In respect of leaving the EU, abandoning the political union, we may lose some peripheral advantages but we are not pulling out of the many global organisations working to bring about greater harmonisation of standards and systems. In fact, leaving the EU gives us a greater presence and a freer hand. Moreover, if this is true of goods then it is even more true for services in which we are seeing newer sectors developing their own global standards entirely independently of the EU. Patents, banking rules, cross border payments, internet and communications are all now global concerns which sidestep regionalism entirely.

https://peterjnorth.blogspot.com/2016/12/moving-beyond-little-europe.html

biggytitbo

Also odd how amidst all the relentless scaremongering, this went virtually unreported https://www.gov.uk/government/news/uk-to-remain-in-common-transit-convention-after-brexit

QuoteThe UK is set to remain in the Common Transit Convention (CTC) after Brexit, ensuring simplified cross-border trade for UK businesses exporting their goods.

The CTC is used for moving goods between the EU member states, the EFTA countries (Iceland, Norway, Liechtenstein and Switzerland) as well as Turkey, Macedonia and Serbia.

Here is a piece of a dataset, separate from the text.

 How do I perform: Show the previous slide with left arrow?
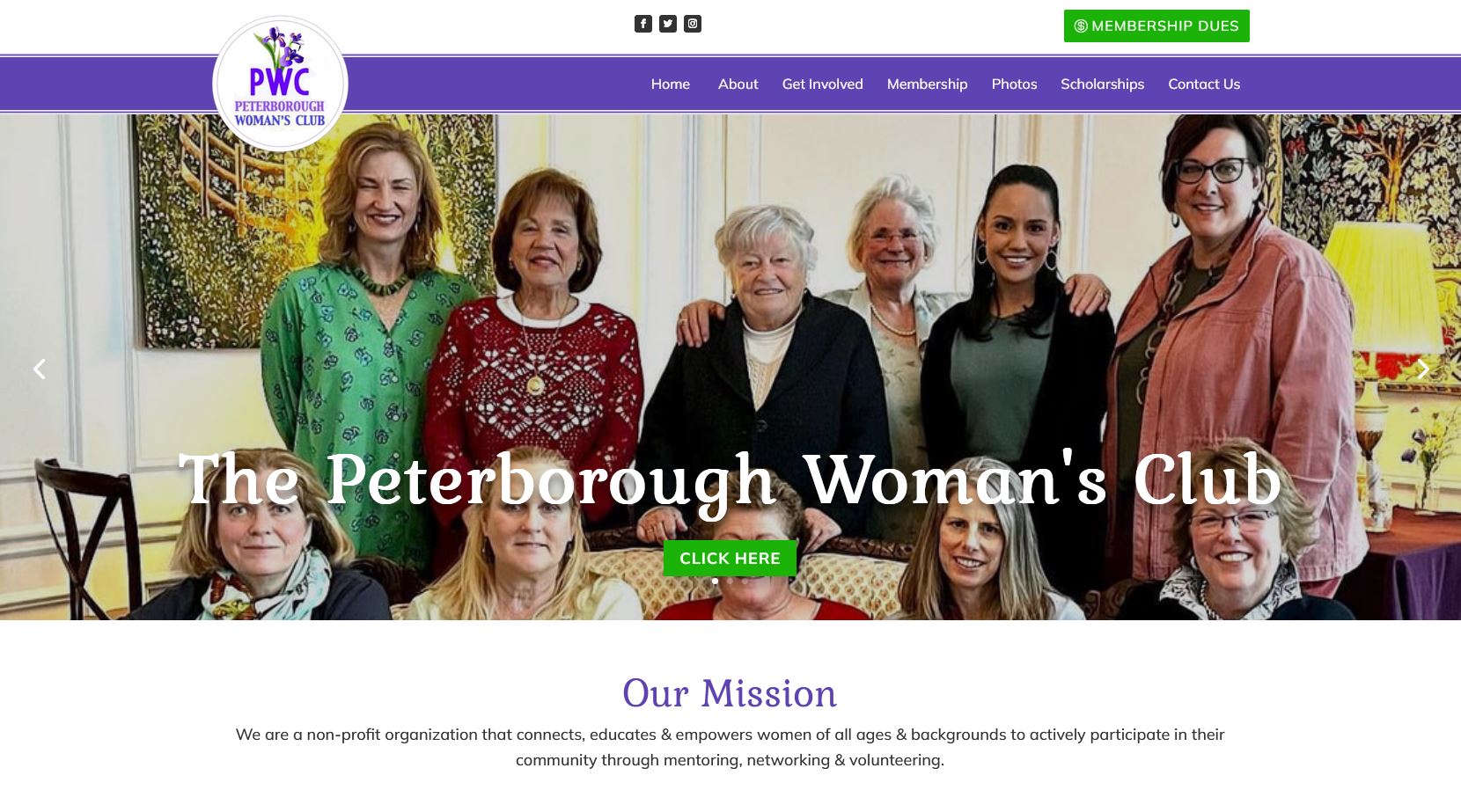click(x=39, y=369)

The UK is currently a member of the CTC while it is in the EU, and has successfully negotiated membership in its own right after Brexit. This would apply to any new trading relationship with the EU or in the unlikely event of a no deal.


im barry bethel

Makes you wonder why the Tories are practicing a traffic jam in Dover and contracting lanes on a no ferry ferry company, some mad remainders have even stretched project fear out to 50 odd pages

https://www.nao.org.uk/wp-content/uploads/2018/10/The-UK-border-preparedness-for-EU-exit.pdf

biggytitbo

I think delibertly talking up and promoting no deal preperations is part of Mays plan to get MPs to support her deal.

Jittlebags

Which of Sturgeon and May would turn out to be the nine volter ?

Jittlebags

Surprised there's no discussion on the Soubry/Nazi thread, unless I've missed it. Dirty right wing fuckers. Awaiting Rees Morgue dog dirt on his doorstep reposte.

BlodwynPig


Jittlebags

I've noticed that the shadow from Rees Morgue's glasses seem to indicate the sun being in the conventional position for the time of day, despite the sun plainly coming out of his arse.

BlodwynPig

Quote from: Jittlebags on January 08, 2019, 12:32:20 AM
I've noticed that the shadow from Rees Morgue's glasses seem to indicate the sun being in the conventional position for the time of day, despite the sun plainly coming out of his arse.

Faked loon landing.

Quote from: Jittlebags on January 08, 2019, 12:16:53 AM
Surprised there's no discussion on the Soubry/Nazi thread, unless I've missed it. Dirty right wing fuckers. Awaiting Rees Morgue dog dirt on his doorstep reposte.

no Tory MP can travel anywhere in the country or show their face in public without being challenged

biggytitbo

This happens all the time when they interview mps outside of Westminster now, some dickheads will try to shout them down so nobody can hear them, or play loud musical instruments to do the same. One I was watching before Christmas had to be cut short because some arseholes where singing bollocks to brexit behind them.


Anna Soubry, like 99% of people who get called it, isn't a Nazi. She's a moron, but she has to be allowed to speak without been shouted down or intimidated. Same goes for Rees Mogg or anyone else.

jobotic

Quote from: Paulie Walnuts on January 08, 2019, 06:50:10 AM
no Tory MP can travel anywhere in the country or show their face in public without being challenged

Being challenged? Horrific.

Shoulders?-Stomach!

Quote from: biggytitbo on January 07, 2019, 04:56:53 PM
I think delibertly talking up and promoting no deal preperations is part of Mays plan to get MPs to support her deal.

Proberly delibert

Hmm. If it was you'd think they'd be doing a more convincing job than a lorry thing and employing a bogus ferry company. The only thing they are managing to convey is their utter incompetence.

biggytitbo

Why would 'competence' have anything to do with it? Mays playing a game of chicken.